Barm-e Dilak, a Testament to Love in Ancient Iran


With some imagination, you will see that Bahram II is giving a flower to his beloved Queen, Shapurdukhtak
With some imagination, you will see that Bahram II is giving a flower to his beloved Queen, Shapurdukhtak

He may have ruled one of the most powerful empires of antiquity, but the Sassanian Emperor Bahram II still had time for love. Apparently he wanted that time to stand still by etching for all eternity into the side of a cliff.

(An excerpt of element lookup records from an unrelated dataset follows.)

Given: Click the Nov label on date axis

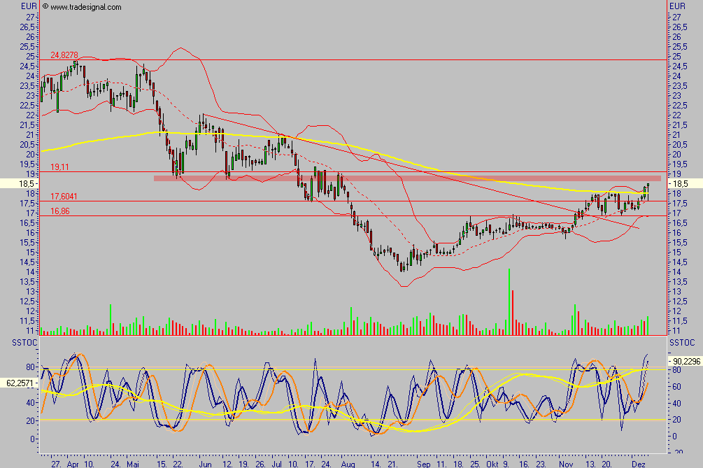Looking at the screenshot, I should [x=566, y=464].
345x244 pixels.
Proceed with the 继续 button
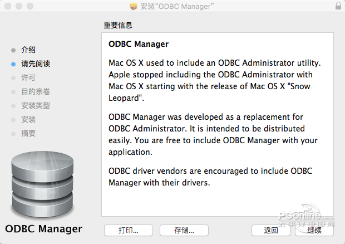click(x=314, y=230)
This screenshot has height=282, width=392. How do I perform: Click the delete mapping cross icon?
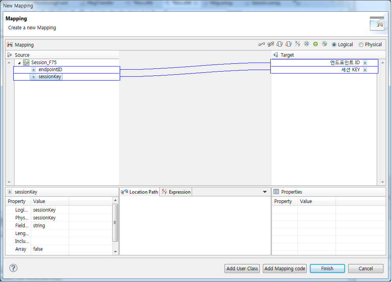[x=307, y=44]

Located roughly 10 kilometers from the modern-day city of Shiraz, Barm-e Dilak is the name of the site that comprises of four reliefs commissioned by the Sassanian King Bahram II. The site in the middle Persian language of Pahlavi was known as Bahram-e Dundalk meaning “Bahram’s heart.”

The first and most famous of the reliefs devices the king offering what seems to be an Iris to a woman believed to be his wife, Shapurdukhtak.

Other than these rock reliefs, Bahram II is also famous for being the Sassanian Emperor to have lost Armenia and large swaths of Mesopotamia to to the Romans. I guess he was more of a lover than a higher.

The Taj Mahal it’s not, but for a second-rate Sassanian king, these carvings are a pretty impressive dedication to his beloved.